We spent months just arguing over what  the negotiating table should be before we could begin negotiating. We wanted the table moved to the middle of the room. The Burger King representative wanted the table placed in a dark corner next to the kitchen, which made no sense especially since the kitchen staff sang off key Bob Dylan songs in a manner which ironically made them on key. 
Kissinger’s suggestion of bar stools and then bean bags were immediate rejected. The North Vietnamese delegation insisted we stand through the negotiations. We suggested they stand while we sit on massage chairs. They then insisted they get the massage chairs and we stand. We stated they could have the massage chairs if we could have the bar stools. This might have worked yet, unknown to us, the Viet Cong delegation had secretly sold the bar stools to pay a gambling debt with the Burger King delegation.  

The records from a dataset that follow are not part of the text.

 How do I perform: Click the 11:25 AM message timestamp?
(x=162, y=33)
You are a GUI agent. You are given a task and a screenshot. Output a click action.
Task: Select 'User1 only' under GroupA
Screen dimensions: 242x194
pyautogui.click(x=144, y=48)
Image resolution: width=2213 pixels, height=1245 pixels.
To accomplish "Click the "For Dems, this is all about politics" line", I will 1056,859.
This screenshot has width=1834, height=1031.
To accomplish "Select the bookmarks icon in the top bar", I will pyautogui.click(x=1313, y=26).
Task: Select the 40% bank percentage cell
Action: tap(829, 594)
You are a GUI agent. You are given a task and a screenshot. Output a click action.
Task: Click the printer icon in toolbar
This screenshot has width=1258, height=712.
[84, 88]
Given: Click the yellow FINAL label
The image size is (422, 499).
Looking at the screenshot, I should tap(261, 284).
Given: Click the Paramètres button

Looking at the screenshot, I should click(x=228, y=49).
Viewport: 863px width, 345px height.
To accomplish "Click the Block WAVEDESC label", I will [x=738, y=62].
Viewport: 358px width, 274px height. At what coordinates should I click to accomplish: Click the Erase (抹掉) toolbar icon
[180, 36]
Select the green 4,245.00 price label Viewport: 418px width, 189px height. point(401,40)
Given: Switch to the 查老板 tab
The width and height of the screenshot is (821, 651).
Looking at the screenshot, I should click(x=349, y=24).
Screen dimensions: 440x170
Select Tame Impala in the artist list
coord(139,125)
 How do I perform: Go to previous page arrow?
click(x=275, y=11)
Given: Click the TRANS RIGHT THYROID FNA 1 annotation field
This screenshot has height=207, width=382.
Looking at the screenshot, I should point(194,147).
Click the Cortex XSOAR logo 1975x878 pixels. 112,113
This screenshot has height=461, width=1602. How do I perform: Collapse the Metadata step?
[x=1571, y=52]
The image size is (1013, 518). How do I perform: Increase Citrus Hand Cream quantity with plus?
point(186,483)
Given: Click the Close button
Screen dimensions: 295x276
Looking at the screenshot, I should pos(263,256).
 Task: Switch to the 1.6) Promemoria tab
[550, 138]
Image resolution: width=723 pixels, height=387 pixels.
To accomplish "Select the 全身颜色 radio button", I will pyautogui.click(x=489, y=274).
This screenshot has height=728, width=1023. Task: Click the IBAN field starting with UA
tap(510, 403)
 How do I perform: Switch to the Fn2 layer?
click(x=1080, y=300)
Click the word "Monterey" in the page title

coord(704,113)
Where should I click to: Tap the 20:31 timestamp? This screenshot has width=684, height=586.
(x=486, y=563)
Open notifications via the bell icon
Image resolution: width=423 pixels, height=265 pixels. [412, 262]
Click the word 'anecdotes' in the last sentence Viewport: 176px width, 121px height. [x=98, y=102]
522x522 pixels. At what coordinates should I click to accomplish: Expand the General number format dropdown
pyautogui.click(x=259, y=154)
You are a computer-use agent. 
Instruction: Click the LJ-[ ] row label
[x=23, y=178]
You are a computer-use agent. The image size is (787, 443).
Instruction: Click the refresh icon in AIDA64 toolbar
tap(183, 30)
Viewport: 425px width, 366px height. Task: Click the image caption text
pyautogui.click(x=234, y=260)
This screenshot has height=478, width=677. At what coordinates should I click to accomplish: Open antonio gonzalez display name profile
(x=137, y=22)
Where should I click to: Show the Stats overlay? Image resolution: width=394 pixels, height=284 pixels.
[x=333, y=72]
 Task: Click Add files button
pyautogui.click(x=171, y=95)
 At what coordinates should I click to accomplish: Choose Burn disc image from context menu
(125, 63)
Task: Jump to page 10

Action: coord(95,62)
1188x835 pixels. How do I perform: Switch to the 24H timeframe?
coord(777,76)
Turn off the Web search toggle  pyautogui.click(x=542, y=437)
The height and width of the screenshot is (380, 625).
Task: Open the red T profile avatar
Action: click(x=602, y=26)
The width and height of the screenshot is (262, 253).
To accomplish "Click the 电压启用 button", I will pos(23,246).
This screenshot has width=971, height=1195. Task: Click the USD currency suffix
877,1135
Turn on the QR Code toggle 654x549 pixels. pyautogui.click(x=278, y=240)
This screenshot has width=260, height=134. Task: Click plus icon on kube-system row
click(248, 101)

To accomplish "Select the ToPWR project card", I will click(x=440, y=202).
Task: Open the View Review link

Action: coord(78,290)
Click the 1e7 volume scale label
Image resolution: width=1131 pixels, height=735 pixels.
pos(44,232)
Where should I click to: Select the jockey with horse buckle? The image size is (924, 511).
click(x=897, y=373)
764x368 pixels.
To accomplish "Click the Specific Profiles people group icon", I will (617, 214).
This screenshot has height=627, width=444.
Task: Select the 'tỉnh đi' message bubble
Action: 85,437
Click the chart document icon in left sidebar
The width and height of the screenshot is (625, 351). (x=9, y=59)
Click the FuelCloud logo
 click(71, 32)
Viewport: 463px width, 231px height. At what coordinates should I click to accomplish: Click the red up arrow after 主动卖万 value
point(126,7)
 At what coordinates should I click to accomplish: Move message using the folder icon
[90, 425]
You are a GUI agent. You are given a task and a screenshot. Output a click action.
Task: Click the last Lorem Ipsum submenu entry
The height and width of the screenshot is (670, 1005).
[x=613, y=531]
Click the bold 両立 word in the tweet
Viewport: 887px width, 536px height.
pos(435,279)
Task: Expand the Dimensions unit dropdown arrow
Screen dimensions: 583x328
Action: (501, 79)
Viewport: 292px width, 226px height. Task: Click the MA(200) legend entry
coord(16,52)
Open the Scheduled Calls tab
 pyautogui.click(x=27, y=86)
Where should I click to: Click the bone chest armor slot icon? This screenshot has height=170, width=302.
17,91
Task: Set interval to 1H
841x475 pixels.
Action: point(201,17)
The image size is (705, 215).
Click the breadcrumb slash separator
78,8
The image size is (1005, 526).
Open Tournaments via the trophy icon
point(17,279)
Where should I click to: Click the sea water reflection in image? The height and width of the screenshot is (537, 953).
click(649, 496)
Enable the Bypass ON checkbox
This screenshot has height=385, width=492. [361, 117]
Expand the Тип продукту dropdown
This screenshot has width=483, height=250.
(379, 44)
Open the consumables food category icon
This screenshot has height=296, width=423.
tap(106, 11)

The situation escalated when one of the North Vietnamese delegates hung a picture of Chairman Mao in the room. Dr. Kissinger and I thought it was actually a nice photo yet one of the other North Vietnamese delegates insisted on replacing the Mao Tse Tung picture with a picture of Leonid Brezhnez. Frankly, that photo had him in a bathing suit and was not a flattering photograph.  Then one of the North Vietnamese delegates hung up a face shot of Jane Fonda. Kissinger then hung up a poster of Jane Fonda in a bathing suit.  We all finally settled on the photo of Jane Fonda in a bathing suit.
After months of negotiating tables, chairs, photos, who is was that kept cutting the cheese, it was amazing that it then took us only seven minutes to negotiate an end to the Vietnam War.  Unfortunately, just as we were all about to sign it, everything feel apart.
The North Vietnamese representative sneezed. He left the room in shame, and the negotiations were off.